:: DATA EXTRACT

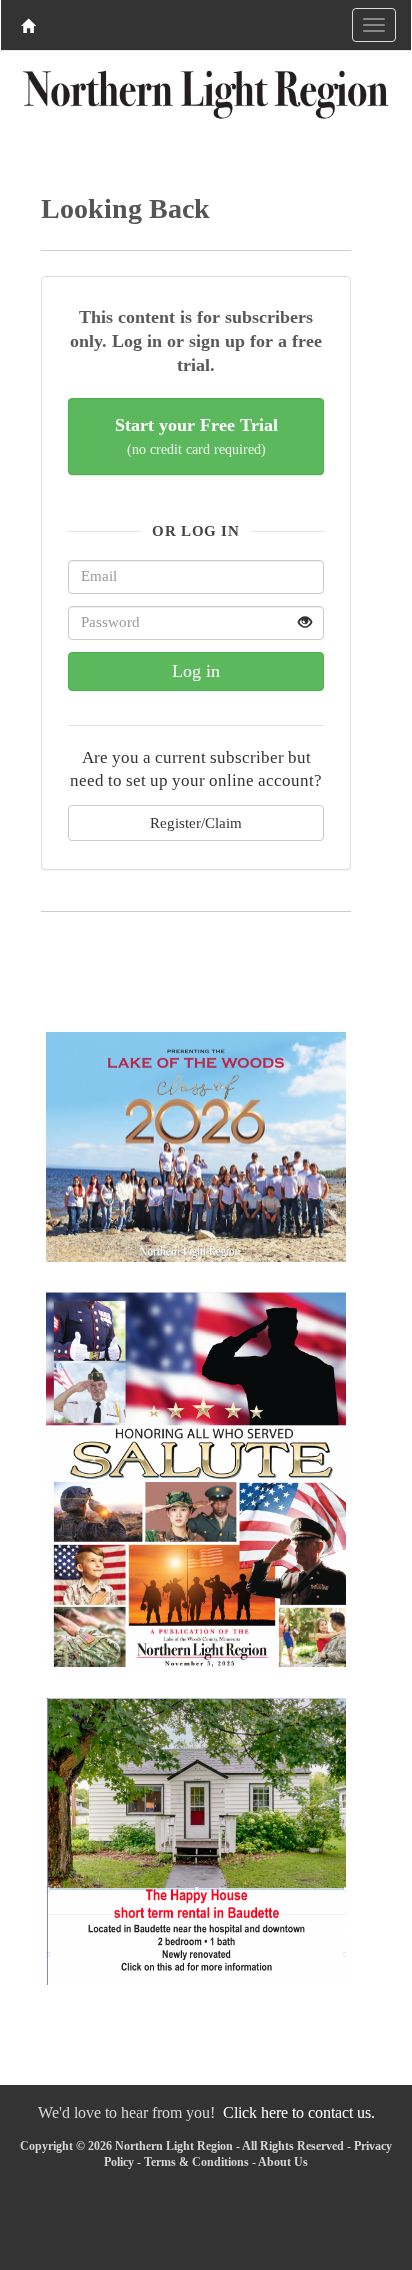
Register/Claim (196, 822)
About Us (283, 2162)
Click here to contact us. (299, 2112)
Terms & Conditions (196, 2162)
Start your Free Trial (196, 436)
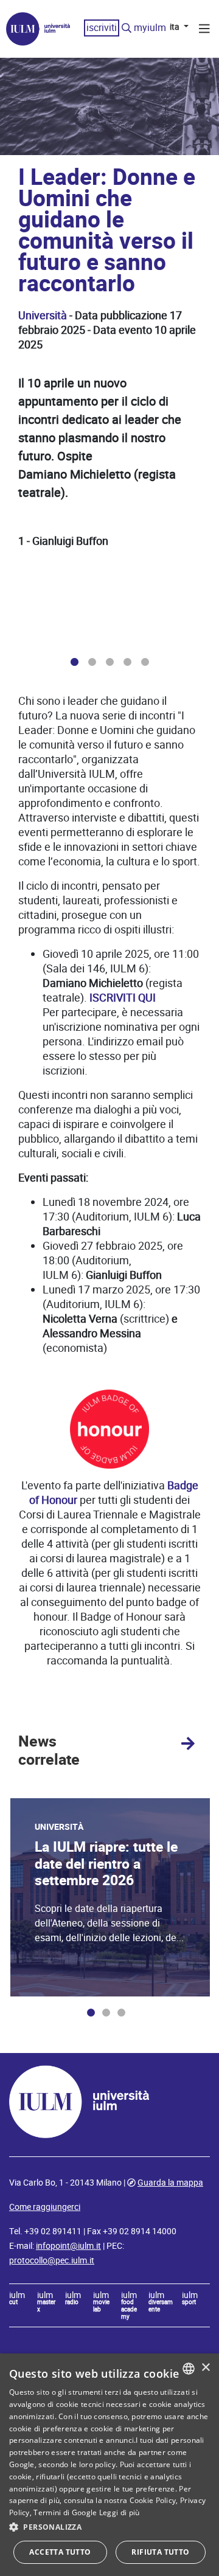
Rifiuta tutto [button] (160, 2552)
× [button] (205, 2367)
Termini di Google (65, 2512)
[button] (109, 2527)
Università (42, 315)
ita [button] (175, 27)
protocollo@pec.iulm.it (51, 2260)
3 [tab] (110, 662)
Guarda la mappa (170, 2182)
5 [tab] (145, 662)
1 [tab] (74, 662)
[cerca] (126, 28)
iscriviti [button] (101, 28)
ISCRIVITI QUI (122, 997)
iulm (17, 2298)
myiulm (150, 28)
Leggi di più (119, 2512)
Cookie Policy (153, 2500)
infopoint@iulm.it (68, 2246)
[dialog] (109, 2464)
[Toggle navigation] (204, 30)
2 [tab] (92, 662)
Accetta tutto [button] (60, 2552)
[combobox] (188, 2369)
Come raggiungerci (44, 2207)
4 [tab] (127, 662)
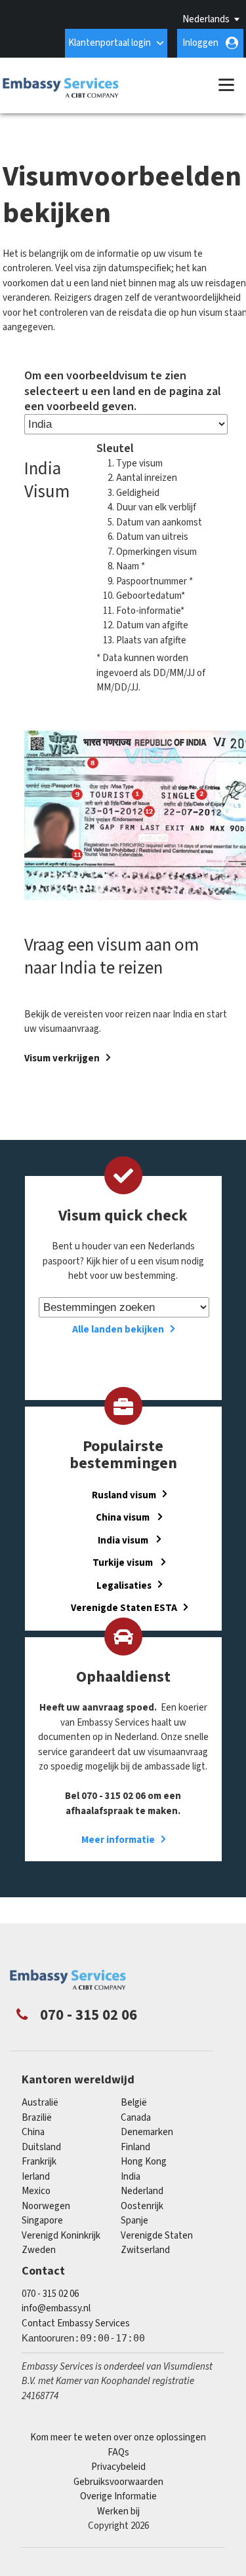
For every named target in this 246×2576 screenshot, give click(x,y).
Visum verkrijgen (62, 1058)
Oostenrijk (142, 2206)
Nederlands (206, 19)
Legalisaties (124, 1585)
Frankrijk (39, 2162)
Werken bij (118, 2511)
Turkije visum (123, 1563)
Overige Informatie (118, 2496)
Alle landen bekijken (118, 1329)
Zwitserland (145, 2250)
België (134, 2103)
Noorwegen (46, 2206)
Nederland (142, 2191)
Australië (40, 2103)
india (130, 2177)
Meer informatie (118, 1840)
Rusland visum (124, 1495)
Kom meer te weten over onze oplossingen (118, 2437)
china (33, 2132)
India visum (124, 1540)
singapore (42, 2220)
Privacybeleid (118, 2467)
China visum (124, 1518)
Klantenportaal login (109, 43)
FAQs (118, 2452)
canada (136, 2118)
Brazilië (37, 2118)
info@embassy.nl (56, 2308)
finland (135, 2147)
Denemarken (147, 2132)
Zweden (39, 2250)
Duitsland (41, 2147)
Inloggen (200, 43)
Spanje (134, 2220)
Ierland (36, 2177)
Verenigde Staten (157, 2236)
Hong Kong (144, 2162)
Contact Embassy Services (76, 2323)
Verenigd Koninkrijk (61, 2236)
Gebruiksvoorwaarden (118, 2482)
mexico (36, 2191)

::::

[WORK REQUIRED]: In the material above, transcribe exactly the lines beginning at the one with "Rifiuta tutto [button] (160, 2552)" and ending at the one with "2 [tab] (92, 662)", both included.

[RESPONSE TO THE EXERCISE]:
Rifiuta tutto [button] (160, 2552)
× [button] (205, 2367)
Termini di Google (65, 2512)
[button] (109, 2527)
Università (42, 315)
ita [button] (175, 27)
protocollo@pec.iulm.it (51, 2260)
3 [tab] (110, 662)
Guarda la mappa (170, 2182)
5 [tab] (145, 662)
1 [tab] (74, 662)
[cerca] (126, 28)
iscriviti [button] (101, 28)
ISCRIVITI QUI (122, 997)
iulm (17, 2298)
myiulm (150, 28)
Leggi di più (119, 2512)
Cookie Policy (153, 2500)
infopoint@iulm.it (68, 2246)
[dialog] (109, 2464)
[Toggle navigation] (204, 30)
2 [tab] (92, 662)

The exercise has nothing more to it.